Which reminds one of Dickens’ novel Great Expectations. It’s all about a poor orphan named Pip who in the opening scene provides food and drink to an escaped convict. The convict is recaptured and Pip returns to his sister’s home. Then surprise enters his life. A lawyer comes to announce “great expectations” when Pip comes of age. Pip thinks the mysterious source of his “great expectations” is Miss Havisham, an old, wealthy, once jilted bride with whom he keeps company on occasion. And indeed, when he does become a young man, he is brought to London where the lawyer trains him to become a gentleman to befit his guaranteed bright future.
Then one stormy night, amid wind and rain, Pip hears footsteps on the stairs below his flat. Slowly emerging from the darkness of the stairwell there appears a man of sixty, roughly dressed, strong on his legs, browned and hardened by exposure to weather – holding out both hands to Pip. “Pray, what is your business?” asks Pip. “My business? Ah! Yes. I will explain my business, by your leave.” The old burly man proves to be the convict named Magwitch whom Pip helped so long ago, who was sent to Australia where he became a wealthy sheepherder – and remembered Pip’s kindness and set up a trust that would secure Pip for life. Pip was appalled, embarrassed by the nature of his benefactor. But in his efforts to save the old convict from arrest and hanging for returning to England, Pip ceased to be the foppish, condescending dandy he had become. He risked his life, everything – indeed his prior illusions as to the source of his good fortune. He became again the human being he had been as a boy when he relieved the hunger and thirst of a desperate fugitive on the marshes of the River Thames.
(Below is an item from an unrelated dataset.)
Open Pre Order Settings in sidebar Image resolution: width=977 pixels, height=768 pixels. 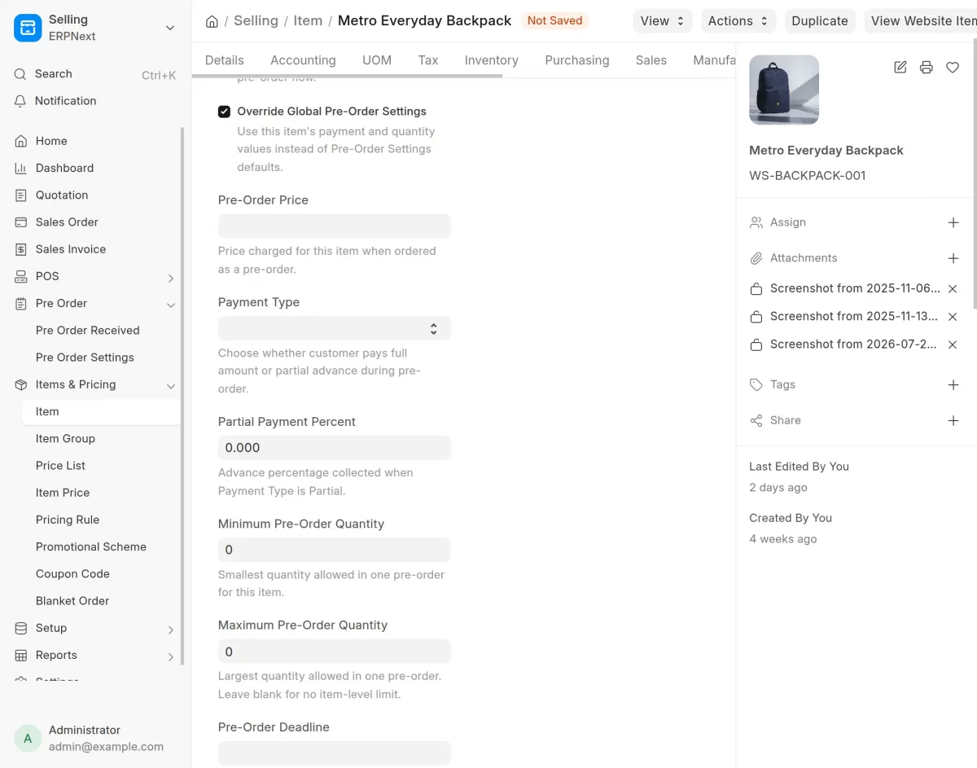point(85,358)
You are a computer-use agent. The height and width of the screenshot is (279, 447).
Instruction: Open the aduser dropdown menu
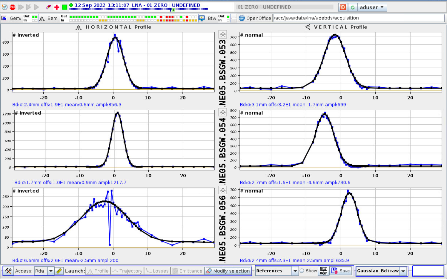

Today St. Peter furthers our Advent theme of great expectations, which are likely to surprise us the way Pip was surprised, if they turn out to be genuinely great and life changing, making the heavens we have known vanish and awakening us to new heavens and a new earth. Which makes me wonder whether Charles Dickens had today’s verse in mind when he had Magwitch come up out of that dark stairwell to surprise Pip and alter his life. How does it go? “The day of the Lord will come like a thief in the night.”